Comme éléments de preuve des déclarations selon lesquelles la religion augmente la confiance à l’intérieur d’un groupe, mais augmente aussi le conflit avec les autres groupes, Altran et Ginges citent un certain nombre d’études sur différentes populations.

Celles-ci comprennent des enquêtes et des expériences interculturelles sur des douzaines de sociétés, montrant que les personnes qui participent le plus aux rituels des religions collectives sont plus susceptibles de coopérer avec les autres, et que les groupes les plus intensivement impliqués dans des conflits ont les rituels les plus couteux et les plus exigeants physiquement pour galvaniser la solidarité du groupe dans une défense commune, et afin de rendre aveugles les membres du groupe à toute stratégie de sortie.

Les contrats sociaux laïcs sont plus enclins à défection, disent-ils. Leur recherche indique aussi que la participation aux rituels religieux collectifs augmente l’altruisme paroissial et, dans des contextes donnés, soutient les attaques suicides.

Ils ont aussi identifié ce qu’ils appellent "l’effet retour de flamme", qui condamne les nombreux efforts pour négocier la paix.
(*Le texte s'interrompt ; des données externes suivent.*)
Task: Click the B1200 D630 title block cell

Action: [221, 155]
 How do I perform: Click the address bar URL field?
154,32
Dans de nombreuses études qu’Atran et Ginges ont réalisé avec leurs collègues en Palestine, Israël, Iran, Inde, Indonésie et Afghanistan, ils ont trouvé que le fait de donner de l’argent ou d’autres incitations matérielles pour compromettre les valeurs sacrées augmentait la colère et l’opposition à un accord.
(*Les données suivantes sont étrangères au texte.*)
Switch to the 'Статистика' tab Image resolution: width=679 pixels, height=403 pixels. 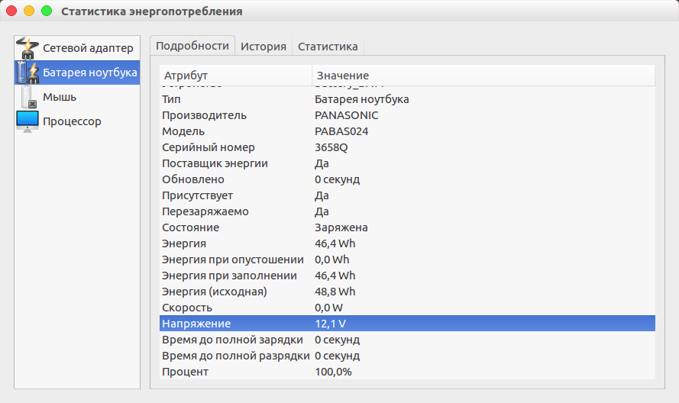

"Dans une étude de 2010, les Iraniens qui voyaient le droit de l’Iran de suivre un programme nucléaire comme étant une valeur sacrée, se sont plus violemment opposés contre le sacrifice de leur programme nucléaire contre un accord de résolution du conflit impliquant une aide économique substantielle, ou l’abandon des sanctions, que les mêmes accords sans aide ni sanctions" notent-ils. "Dans une étude de 2005 en Cisjordanie et à Gaza, les réfugiés Palestiniens qui revendiquaient leur "droit de retourner" dans leur foyer en Israël comme étant une valeur sacrée, s’opposaient plus violemment contre l’abandon de ce droit contre l’établissement d’un état Palestinien avec une aide économique substantielle, que le même accord de paix sans aucune aide."

Cette dynamique se situe derrière la réalité paradoxale dans laquelle se trouve le monde de nos jours : "le multiculturalisme moderne et l’exposition globale à des valeurs très diverses sont incroyablement remis en cause par des mouvements fondamentalistes qui veulent ranimer la fidélité envers leur groupe principal, à travers des engagements rituels de pureté idéologique."

Mais Atran et Ginges apportent aussi quelques éclaircissements qui pourraient aider à résoudre les conflits alimentés par la conviction religieuse. Le fait de considérer ces conflits comme sacrés bloque toute tactique de négociation. Mais le fait de faire des gestes hautement symboliques, tels que des excuses sincères et des démonstrations de respect envers les valeurs des autres, produit une flexibilité étonnante, même parmi les militants et les dirigeants politiques, et cela pourrait permettre des négociations matérielles concrètes, font-ils remarquer.

"À une époque où les causes religieuses et sacrées renaissent, il y a un besoin urgent d’y associer les efforts scientifiques pour mieux les comprendre" concluent-ils. "L’ethnographie, associée aux expériences cognitives et comportementales issues des différentes sociétés (incluant celles sans religion), peut aider à identifier et à isoler les impératifs moraux dans les décisions de guerre ou de paix."


Références et notes :

[1] Religious and Sacred Imperatives in Human Conflict. Scott Atran, Jeremy Ginges, Science, 2012 : 855-857.